Planar polarity describes the organization and orientation of polarized cells or cellular structures within the plane of an epithelium. The sensory receptor hair cells of the vertebrate inner ear have been recognized as a preeminent vertebrate model system for studying planar polarity and its development. This is principally because planar polarity in the inner ear is structurally and molecularly apparent and therefore easy to visualize. Inner ear planar polarity is also functionally significant because hair cells are mechanosensors stimulated by sound or motion and planar polarity underlies the mechanosensory mechanism, thereby facilitating the auditory and vestibular functions of the ear. Structurally, hair cell planar polarity is evident in the organization of a polarized bundle of actin-based protrusions from the apical surface called stereocilia that is necessary for mechanosensation and when stereociliary bundle is disrupted auditory and vestibular behavioral deficits emerge. Hair cells are distributed between six sensory epithelia within the inner ear that have evolved unique patterns of planar polarity that facilitate auditory or vestibular function. Thus, specialized adaptations of planar polarity have occurred that distinguish auditory and vestibular hair cells and will be described throughout this review. There are also three levels of planar polarity organization that can be visualized within the vertebrate inner ear. These are the intrinsic polarity of individual hair cells, the planar cell polarity or coordinated orientation of cells within the epithelia, and planar bipolarity; an organization unique to a subset of vestibular hair cells in which the stereociliary bundles are oriented in opposite directions but remain aligned along a common polarity axis.

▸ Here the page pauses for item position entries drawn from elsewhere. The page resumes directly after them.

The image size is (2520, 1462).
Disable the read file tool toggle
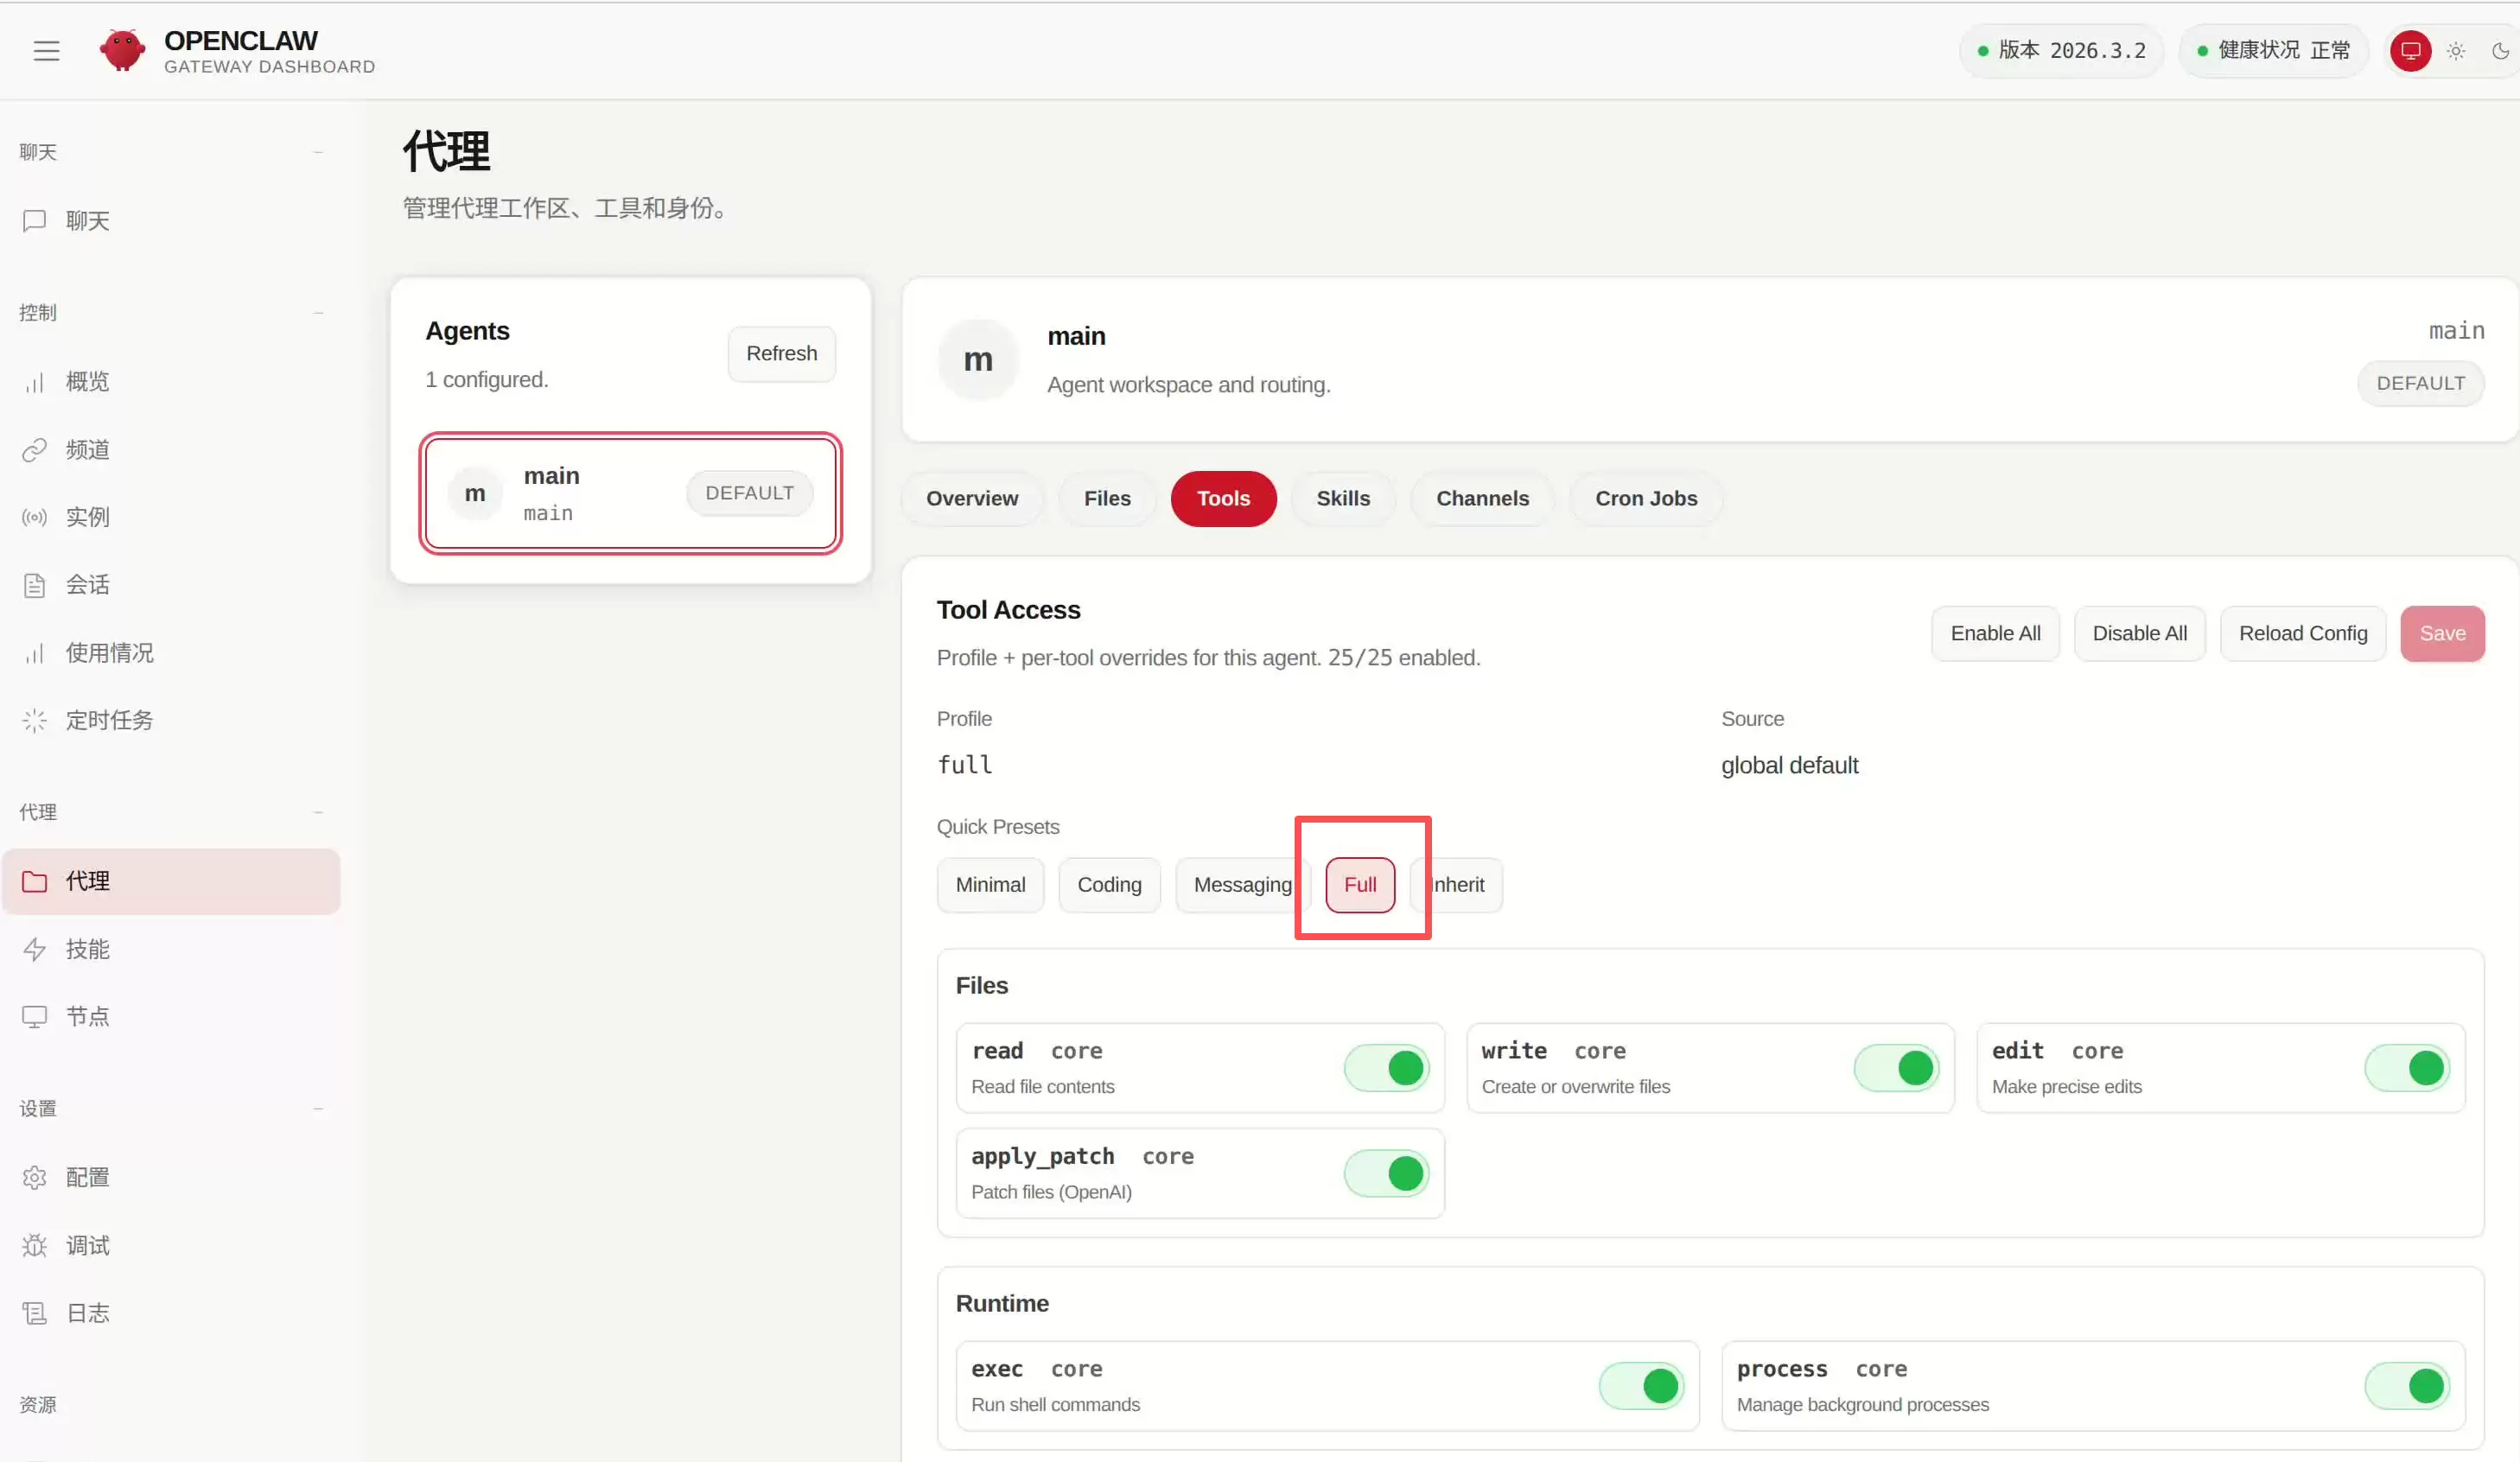pos(1387,1068)
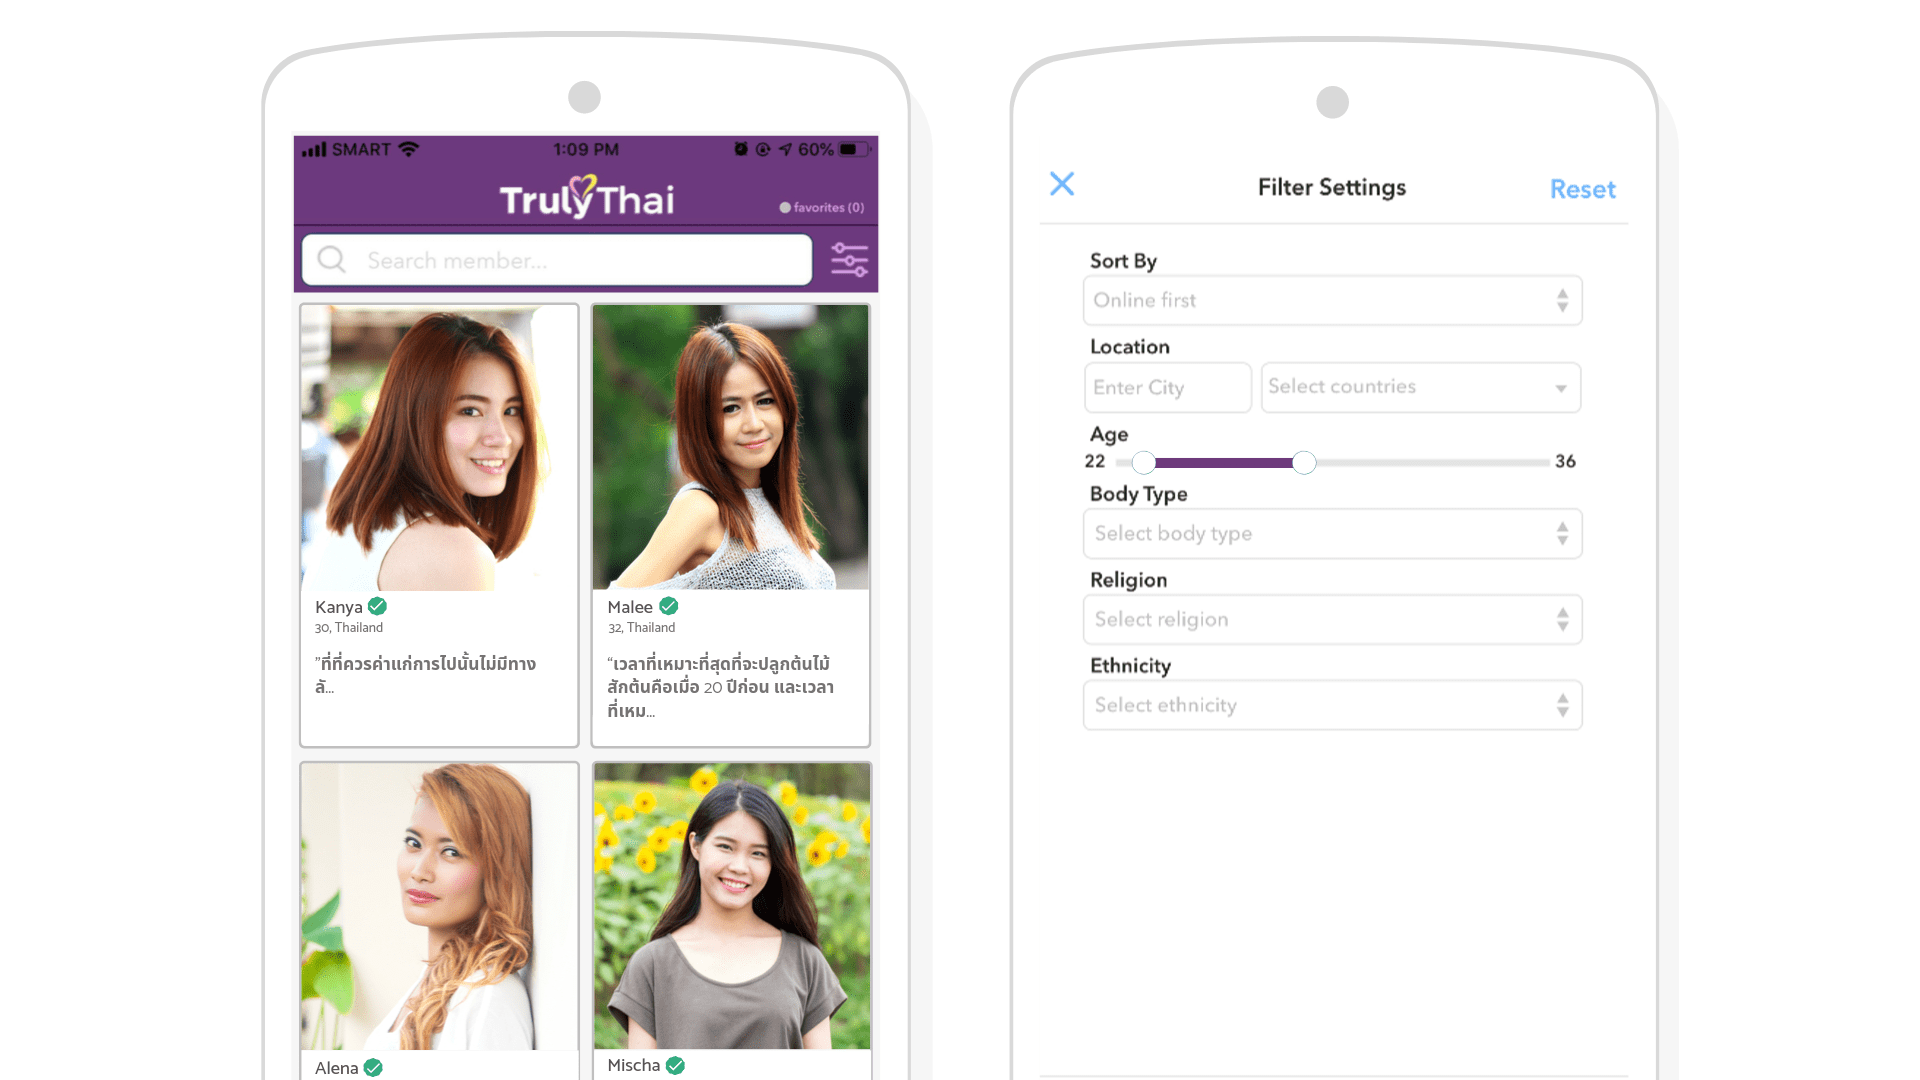The height and width of the screenshot is (1080, 1920).
Task: Expand the Sort By dropdown
Action: point(1332,301)
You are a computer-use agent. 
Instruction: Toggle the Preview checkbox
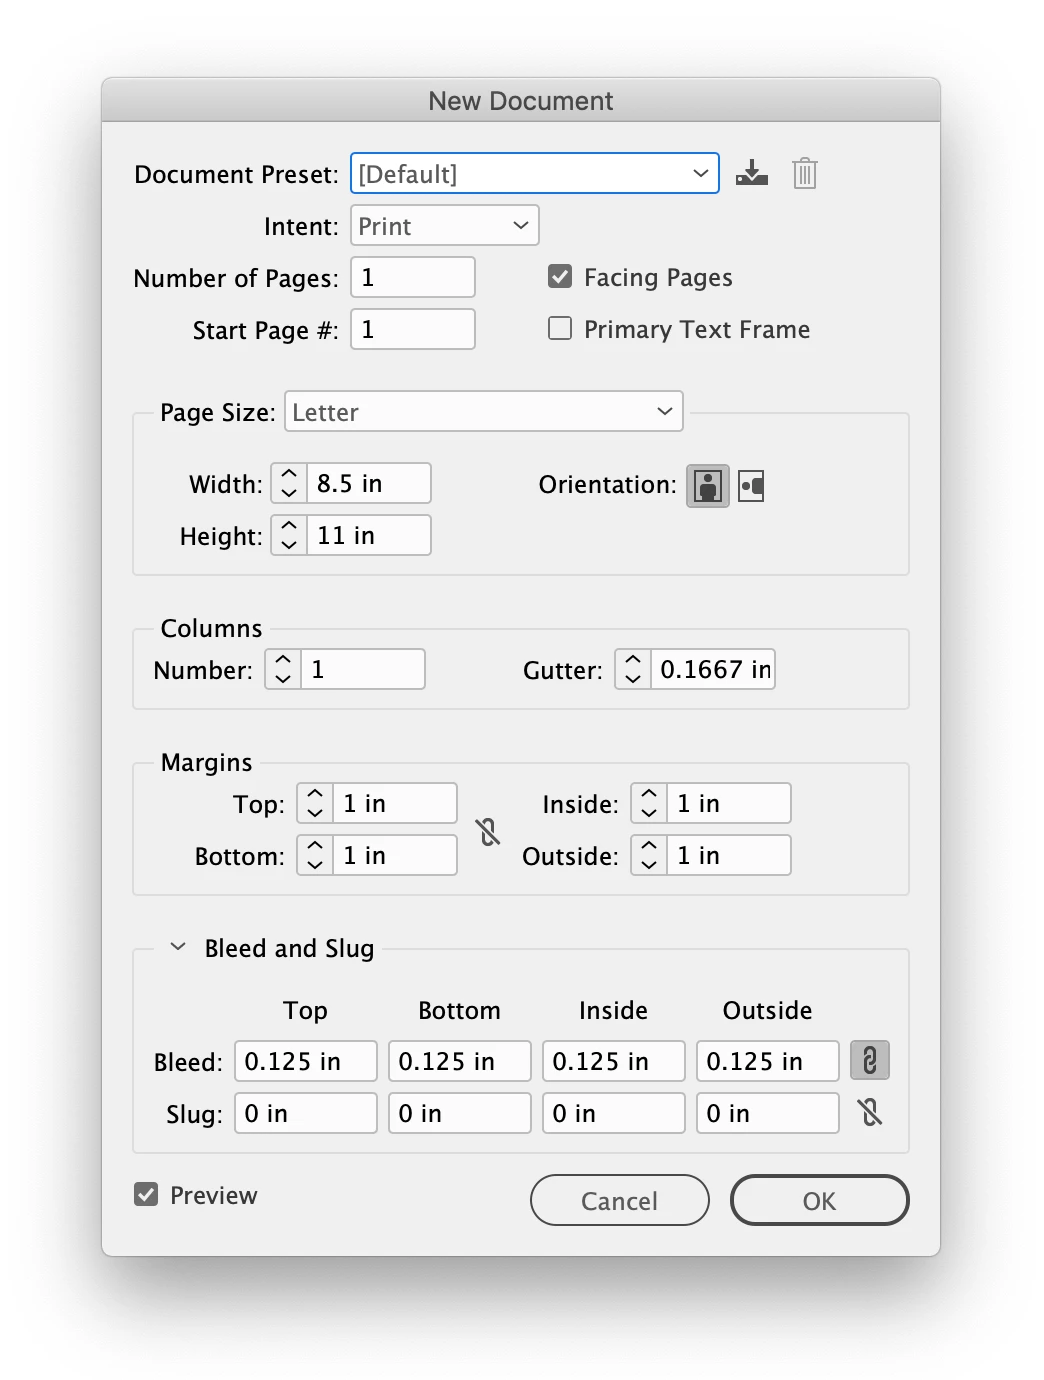coord(146,1194)
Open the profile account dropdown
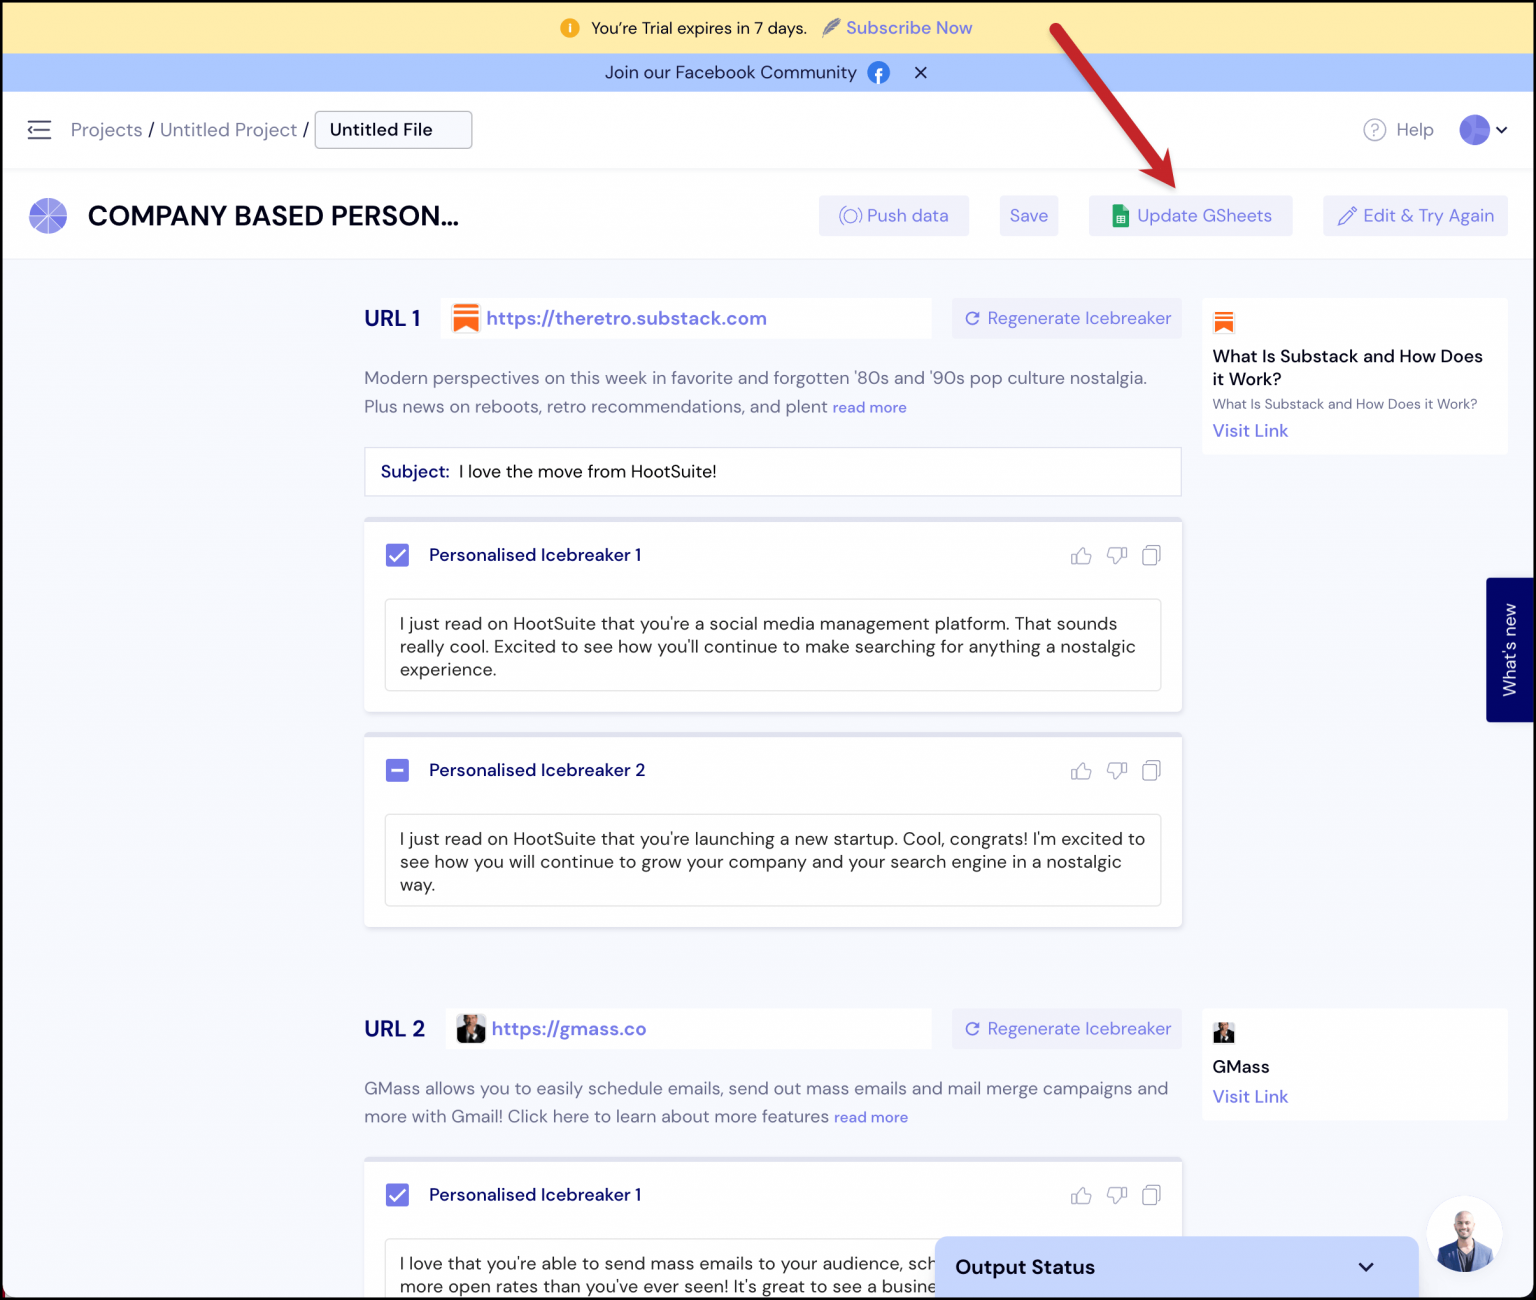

The inner ear with its complement of auditory and vestibular sensory epithelia allows these levels, and the inter-relationships between them, to be studied using a single model organism. The purpose of this review is to introduce the functional significance of planar polarity in the auditory and vestibular systems and our contemporary understanding of the developmental mechanisms associated with organizing planar polarity at these three cellular levels.
平面极性描述了上皮平面内极化细胞或细胞结构的组织和方向。脊椎动物内耳的感觉受体毛细胞已被公认为研究平面极性及其发育的卓越脊椎动物模型系统。这主要是因为内耳中的平面极性在结构和分子层面都很明显,因此易于观察。内耳平面极性在功能上也很重要,因为毛细胞是由声音或运动刺激的机械传感器,平面极性是机械感觉机制的基础,从而促进耳朵的听觉和前庭功能。在结构上,毛细胞平面极性在从顶端表面伸出的基于肌动蛋白的极化束(称为静纤毛)的组织中很明显,这对于机械感觉是必需的,当静纤毛束被破坏时,听觉和前庭行为缺陷就会出现。毛细胞分布在内耳的六个感觉上皮之间,这些上皮已经进化出独特的平面极性模式,以促进听觉或前庭功能。因此,已经出现了区分听觉和前庭毛细胞的平面极性的特殊适应,本文将对此进行描述。在脊椎动物内耳中还可以观察到三个层次的平面极性组织。这些是单个毛细胞的固有极性、上皮内细胞的平面细胞极性或协调方向,以及平面双极性;这是前庭毛细胞亚群特有的一种组织,其中静纤毛束的方向相反,但仍沿共同的极性轴排列。内耳及其听觉和前庭感觉上皮的补充,使得可以使用单一模式生物来研究这些层次以及它们之间的相互关系。本综述的目的是介绍平面极性在听觉和前庭系统中的功能意义,以及我们目前对在这三个细胞水平上组织平面极性相关发育机制的理解。